It is the month building up to Pentecost, when Christ again and again assures us of his love.  Look at this from Revelations today:

The Spirit and the bride say, “Come.”
Let the hearer say, “Come.”
Let the one who thirsts come forward,
and the one who wants it receive the gift of life-giving water.

And this from our Alleluia Verse:

I will not leave you orphans, says the Lord.
I will come back to you, and your hearts will rejoice.

And this from our Gospel:
Father, they are your gift to me.
I wish that where I am they also may be with me,
that they may see my glory that you gave me,
because you loved me before the foundation of the world.

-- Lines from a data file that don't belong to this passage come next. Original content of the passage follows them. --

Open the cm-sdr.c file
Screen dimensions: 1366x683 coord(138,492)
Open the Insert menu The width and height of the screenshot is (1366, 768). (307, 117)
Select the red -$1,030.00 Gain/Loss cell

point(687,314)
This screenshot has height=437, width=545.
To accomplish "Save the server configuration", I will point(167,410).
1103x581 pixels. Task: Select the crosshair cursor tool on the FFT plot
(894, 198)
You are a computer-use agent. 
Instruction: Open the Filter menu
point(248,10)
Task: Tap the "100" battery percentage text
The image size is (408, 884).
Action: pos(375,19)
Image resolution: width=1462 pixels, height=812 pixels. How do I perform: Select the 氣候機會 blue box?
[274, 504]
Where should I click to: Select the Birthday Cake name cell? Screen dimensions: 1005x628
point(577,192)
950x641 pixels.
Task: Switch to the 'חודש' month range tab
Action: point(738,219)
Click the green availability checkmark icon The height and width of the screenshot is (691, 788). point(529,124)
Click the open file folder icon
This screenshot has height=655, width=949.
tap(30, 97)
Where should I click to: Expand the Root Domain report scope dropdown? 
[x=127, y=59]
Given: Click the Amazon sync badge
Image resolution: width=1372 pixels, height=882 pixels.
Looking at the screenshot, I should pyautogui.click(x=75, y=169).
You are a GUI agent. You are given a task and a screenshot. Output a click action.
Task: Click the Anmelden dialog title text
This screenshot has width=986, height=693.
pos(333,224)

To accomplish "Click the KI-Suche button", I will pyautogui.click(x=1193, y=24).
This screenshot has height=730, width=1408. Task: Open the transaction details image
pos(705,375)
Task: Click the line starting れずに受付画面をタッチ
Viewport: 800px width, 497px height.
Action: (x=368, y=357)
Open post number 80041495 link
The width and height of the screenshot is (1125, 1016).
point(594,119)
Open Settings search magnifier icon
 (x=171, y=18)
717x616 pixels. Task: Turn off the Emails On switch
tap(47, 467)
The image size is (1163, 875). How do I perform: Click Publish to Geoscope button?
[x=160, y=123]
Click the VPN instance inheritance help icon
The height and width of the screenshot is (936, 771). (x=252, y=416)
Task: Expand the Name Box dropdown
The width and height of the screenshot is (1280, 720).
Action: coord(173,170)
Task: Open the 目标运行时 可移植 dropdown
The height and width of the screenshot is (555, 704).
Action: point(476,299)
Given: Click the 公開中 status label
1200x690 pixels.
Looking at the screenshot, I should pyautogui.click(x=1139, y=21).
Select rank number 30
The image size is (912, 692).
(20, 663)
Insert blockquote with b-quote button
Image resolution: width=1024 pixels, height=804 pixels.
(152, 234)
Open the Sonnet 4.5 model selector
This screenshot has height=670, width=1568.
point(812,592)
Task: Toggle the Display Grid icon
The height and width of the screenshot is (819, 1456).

Oh, how Jesus loves us. And now, as He prepares to rejoin the Father, Jesus promises the Holy Spirit, so that we who believe may be embraced by the Infinitely Complete Love that is Trinity.

jn17_20_24

Friends, these are wonderful readings. On this warm June morning, let yourselves be loved by them.

Music: Cherubic Hymn to the Trinity- Tchaikovsky (English Lyrics below)

Let us represent the cherubim in mystic harmony, mystic harmony,
praise the Father, Son and Spirit,
raise our three-fold song, raise our three-fold song,
praise the Trinity, praise the Trinity, raise our three-fold song to the Trinity,
Let us now cast aside, cast aside, let us cast aside all this earthly life,
cast aside, cast aside, cast aside, all this earthly life.  Amen.

King of all, we may receive God the King, we may receive Him!
He who in glory enters in with mighty hosts of angels,
with mighty hosts of angels. Alleluia!